So it would appear that I've officially entered the ranks of working motherhood. I'm not quite sure when it happened. I mean, I've been getting paid for my work for over ten years. But somehow because I could squeeze it in around the edges of my life, because I could at any moment drop my work to play with a child or go to the doctor or watch a soccer game or spend hours kneading dough to bake bread or make cupcakes for a teatime, I have still always felt myself to be a "stay-at-home" mom. Work for me was a "hobby" - a way to stay engaged in writing and the adult world, not a way to pay the bills or to even satisfy some deeper need for self-expression (though both of these have turned out be real benefits - money and self-expression).
For the last seven years, my business of online teaching has steadily grown and in the last three years, has leaped forward by such a large percentage that our tax bill shows it. (Groan) My income is no longer supplementary for lacrosse gear and violin lessons. It's primary. The hours I commit each day to working have become intrusive to the point where I feel like I have to schedule my time of work so that my kids know it's a "no enter zone." Of course it's been that way for some time, but usually those hours happened after they went to bed or before they got up and occasionally, an entire afternoon or weekend when the business was heavier.
But suddenly I'm swamped with real demands that have no clear end. I have appointments with CPAs, investors, bookkeepers, bank accounts managers, payroll companies and more. Suddenly I have to file all kinds of documents for the IRS and keep better records and know how to pay what when and to whom.

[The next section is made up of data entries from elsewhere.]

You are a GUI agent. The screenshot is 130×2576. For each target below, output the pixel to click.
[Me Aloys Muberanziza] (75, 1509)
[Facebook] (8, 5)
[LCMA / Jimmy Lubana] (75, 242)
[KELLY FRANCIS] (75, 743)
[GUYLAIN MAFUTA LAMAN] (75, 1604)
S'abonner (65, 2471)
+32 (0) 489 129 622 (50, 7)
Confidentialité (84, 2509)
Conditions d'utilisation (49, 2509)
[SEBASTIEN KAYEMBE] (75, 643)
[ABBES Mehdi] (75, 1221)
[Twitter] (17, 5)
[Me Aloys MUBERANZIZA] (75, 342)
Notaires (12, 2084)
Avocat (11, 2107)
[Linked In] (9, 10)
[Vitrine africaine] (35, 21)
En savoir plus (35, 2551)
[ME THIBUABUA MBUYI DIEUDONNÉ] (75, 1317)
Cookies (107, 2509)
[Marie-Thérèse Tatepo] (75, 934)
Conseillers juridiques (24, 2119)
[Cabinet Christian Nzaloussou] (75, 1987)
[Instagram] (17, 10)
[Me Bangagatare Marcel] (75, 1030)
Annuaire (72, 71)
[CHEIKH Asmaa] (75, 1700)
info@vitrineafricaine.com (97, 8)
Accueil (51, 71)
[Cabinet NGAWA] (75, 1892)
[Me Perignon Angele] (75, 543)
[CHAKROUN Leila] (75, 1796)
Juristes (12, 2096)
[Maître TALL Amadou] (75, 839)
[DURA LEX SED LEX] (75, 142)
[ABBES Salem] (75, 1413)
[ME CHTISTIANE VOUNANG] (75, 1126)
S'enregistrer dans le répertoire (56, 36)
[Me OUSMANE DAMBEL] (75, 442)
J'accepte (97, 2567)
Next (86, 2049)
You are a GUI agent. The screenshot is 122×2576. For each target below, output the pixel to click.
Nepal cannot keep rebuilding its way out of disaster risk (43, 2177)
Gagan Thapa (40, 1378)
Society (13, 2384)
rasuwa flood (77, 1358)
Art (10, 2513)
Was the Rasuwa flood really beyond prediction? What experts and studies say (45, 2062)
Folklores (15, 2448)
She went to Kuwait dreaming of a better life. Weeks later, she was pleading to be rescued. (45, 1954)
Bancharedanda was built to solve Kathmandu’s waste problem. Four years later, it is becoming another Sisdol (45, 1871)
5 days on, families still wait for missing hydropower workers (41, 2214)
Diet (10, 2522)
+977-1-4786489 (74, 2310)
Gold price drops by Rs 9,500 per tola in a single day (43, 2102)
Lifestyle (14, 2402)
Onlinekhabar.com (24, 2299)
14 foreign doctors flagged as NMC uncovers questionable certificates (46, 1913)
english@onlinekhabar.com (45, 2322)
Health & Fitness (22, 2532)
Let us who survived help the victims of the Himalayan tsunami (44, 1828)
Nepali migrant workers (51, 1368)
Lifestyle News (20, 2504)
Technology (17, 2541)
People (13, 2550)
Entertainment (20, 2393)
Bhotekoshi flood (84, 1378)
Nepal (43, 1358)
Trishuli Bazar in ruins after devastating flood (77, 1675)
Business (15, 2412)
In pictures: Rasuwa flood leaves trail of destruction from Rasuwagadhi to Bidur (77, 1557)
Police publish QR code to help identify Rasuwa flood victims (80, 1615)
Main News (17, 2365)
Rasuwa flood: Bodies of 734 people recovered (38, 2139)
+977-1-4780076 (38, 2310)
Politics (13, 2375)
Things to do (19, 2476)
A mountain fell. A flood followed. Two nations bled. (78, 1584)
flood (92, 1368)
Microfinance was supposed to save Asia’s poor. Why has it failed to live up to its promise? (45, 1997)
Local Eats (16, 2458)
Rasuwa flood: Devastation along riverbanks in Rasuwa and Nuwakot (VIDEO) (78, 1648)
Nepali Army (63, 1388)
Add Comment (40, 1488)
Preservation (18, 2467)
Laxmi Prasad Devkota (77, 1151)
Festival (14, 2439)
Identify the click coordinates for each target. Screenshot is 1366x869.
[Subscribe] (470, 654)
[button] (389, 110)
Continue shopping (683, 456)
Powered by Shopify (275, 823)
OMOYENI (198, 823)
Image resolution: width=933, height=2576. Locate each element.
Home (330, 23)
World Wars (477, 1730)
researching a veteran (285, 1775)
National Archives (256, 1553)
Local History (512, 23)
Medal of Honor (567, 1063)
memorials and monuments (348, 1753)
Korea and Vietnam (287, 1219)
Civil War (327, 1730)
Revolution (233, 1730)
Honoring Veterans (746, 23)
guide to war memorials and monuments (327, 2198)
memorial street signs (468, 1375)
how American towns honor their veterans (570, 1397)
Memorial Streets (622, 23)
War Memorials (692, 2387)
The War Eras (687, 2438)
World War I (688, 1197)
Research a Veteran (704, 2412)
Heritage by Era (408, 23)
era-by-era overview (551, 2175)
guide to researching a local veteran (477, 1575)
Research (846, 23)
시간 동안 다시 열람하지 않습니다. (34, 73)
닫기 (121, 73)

These tasks don't fit neatly into controllable hours where I'm "on" or "off." Add to it that right now I have to, HAVE TO, get this thesis done while finishing off grad school, and my time for children has become classically NOT stay-at-home mom level at all.
I really hate that.
But I find myself also having a lot more sympathy for those who have been working all along and who juggle mothering at the same time. I feel deeply grateful that I didn't have to do that until now. I've had to let go of my idealism again and hope that my children have had enough of me to date to adjust to this genuine change in lifestyle. It's much harder for me than I thought it would be.